Кто-то за моей спиной с грохотом роняет оловянную кружку.

Я обернулся. В дверях стоит крестьянская девушка в красном платье.

Все обернулись и смотрят на нее.

И я вижу, что все они будто окаменели и недопитые кружки висят в ру­ках, накренились, а вино льется на стол и на колени. И пальцы, держащие ко­жаные стаканчики с костями, разжа­лись, и кости падают на плиты пола и громко стучат в тишине. А эти две певички, опустив головы и прижав к груди бубны, чтобы нечаянно не зазвенели, бочком пробираются к двери — выскольз­нуть незаметно, потому что таким, как они, теперь здесь не место. Девушка в красном платье говорит:

— Милые солдаты, я пришла спасти королевство.

Она говорит:

— Милые солдаты, кончилось время пить вино и играть в игры. Наденьте латы, опоясайтесь мечом и следуйте за мной.

Она говорит:

— Дайте мне коня и латы, я поведу вас к победе, и мы освободим город Орлеан, и коронуем дофина, и всех англичан выгоним вон.

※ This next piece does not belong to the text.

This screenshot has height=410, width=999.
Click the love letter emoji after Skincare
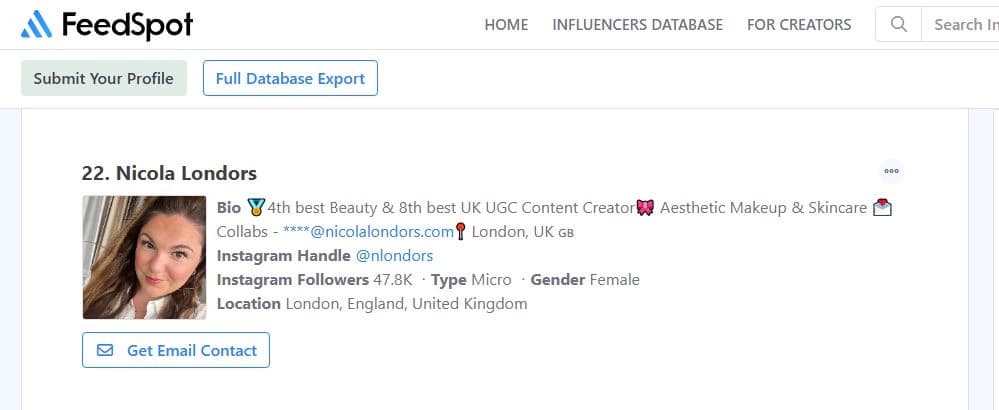(882, 208)
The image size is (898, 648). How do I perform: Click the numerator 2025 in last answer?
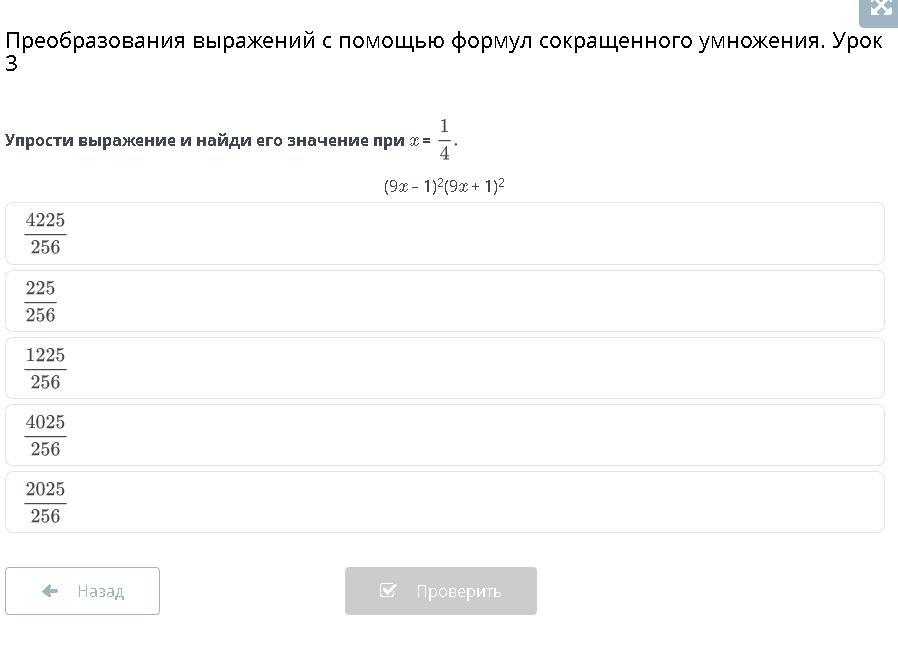pos(45,490)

Я смотрю, у моих солдат челюсти отвисли, они гла­за вылупили, не сводят с нее, сидят как зачарован­ные. И у меня самого, наверно, такая же дурацкая рожа.  Но я начальник, я должен за всех поразмыс­лить. Я встаю и говорю:

— Девушка, кто ты такая, и кто тебя сюда пус­тил, и что ты бормочешь за бредни?

Она отвечает:

— Я Жанна д'Арк из Домреми, и никто меня не пускал, я сама вошла. Потому что волей неба все две­ри предо мной открыты, и вовсе это не бредни. Свя­тая Маргарита и святая Катерина приказали мне со­брать войско и освободить страну, и я это сделаю. Вы только дайте мне коня и латы, а уж победный меч я сама достану.

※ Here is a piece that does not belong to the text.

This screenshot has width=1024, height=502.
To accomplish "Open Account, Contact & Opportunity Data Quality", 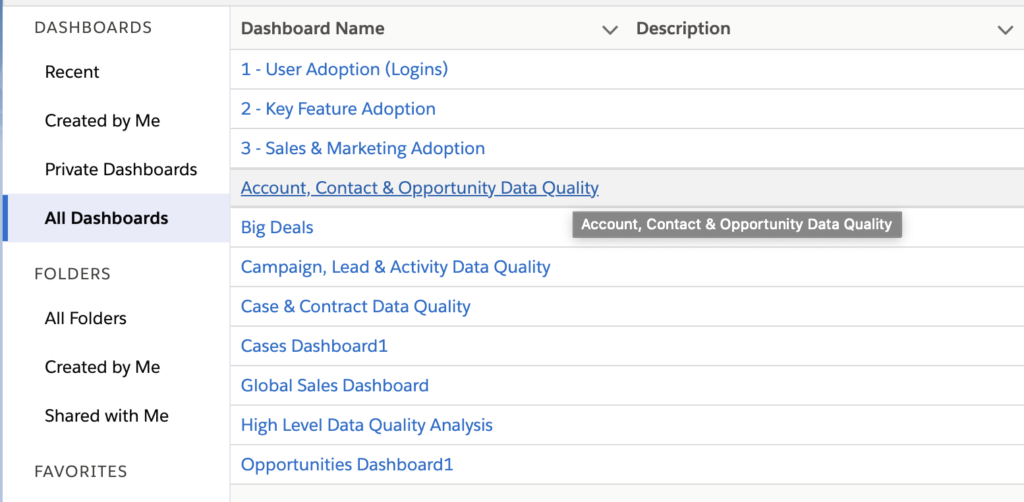I will pos(420,188).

Эх, думаю, чем черт не шутит. И кто бы она ни была — сумасшедшая, или колдунья, или в самом деле послана спасти нас, а только солдаты мои при­смирели и слушают ее. Что-то такое в ней есть. И те­рять нам все равно нечего, и так все до последнего потеряно. Эх, была не была, пропади все пропадом... Поверить ей, что ли? Кто не пытается, тот не выиг­рывает.

Я говорю:

— Девушка Жанна, я здесь всего лишь началь­ник стражи. Я сам не могу решать. Я поведу тебя к господину де Бодрйкуру. Он здесь главный, и по его слову мы пойдем за тобой или выставим тебя за во­рота.

Глава пятая

ГОВОРИТ

РОБЕРТ

ДЕ БОДРИКУР

А-р-р-р! Сто чертей и чертова бабушка в при­дачу!

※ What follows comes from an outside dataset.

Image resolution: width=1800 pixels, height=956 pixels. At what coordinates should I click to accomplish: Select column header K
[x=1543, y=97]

Я, Роберт де Бодрикур, начальник гарнизона в замке Вокулёр.

Я сижу у себя в комнате, ужинаю. Вдруг входит Пуланжи, начальник стражи, и говорит:

— Приятного вам аппетита! Там пришла девуш­ка в красном платье.

— Мне сейчас не до девушек. Я ужинаю.

Он говорит:

— Приятного аппетита. Она хочет, чтобы дали ей коня и латы и проводили к дофину.

— Еще чего?

— Она говорит, что ей было знамение и голоса с неба приказали ей освободить город Орлеан, короно­вать дофина и прогнать англичан за море.

Я обозлился, но не очень. Это вредно для пищева­рения. И я ему отвечаю:

— Вы, кажется, видите, что я ужинаю. Это не мое дело, а ваше — гонять вон всяких побродяжек. Дайте ей в шею и выкиньте за ворота.

Он не уходит, говорит:

— Она не побродяжка. Она...

Тут я стукаю кулаком по столу, только осторож­но, чтобы не повредить руку, и я ему говорю внятно и понятно:

— Проваливайте вон! По делам я принимаю утром.

Кажется, все ему объяснил. Разжевал, в рот поло­жил и еще пальцем в горло пропихнул. Проглотил и  уходи.

А он не уходит. Говорит:

— Знаете, в народе такое поверье: женщина по­губила Францию, а девушка ее спасет.

Тут я как трахну кулаком — все косточки отбил — и кричу:

— А-р-р-р! Сто чертей и бесхвостый дьяволенок!

Убирайтесь, пока я вам голову не прошиб! Это какая такая женщина погубила Францию? Это вы так смеете говорить про королеву-вдову? За такие слова, за оскорбление величества, вам не поздоровится! Вон!

Это я его нарочно попугал, чтобы он отстал от ме­ня. Молокосос, никакого уважения к старшим.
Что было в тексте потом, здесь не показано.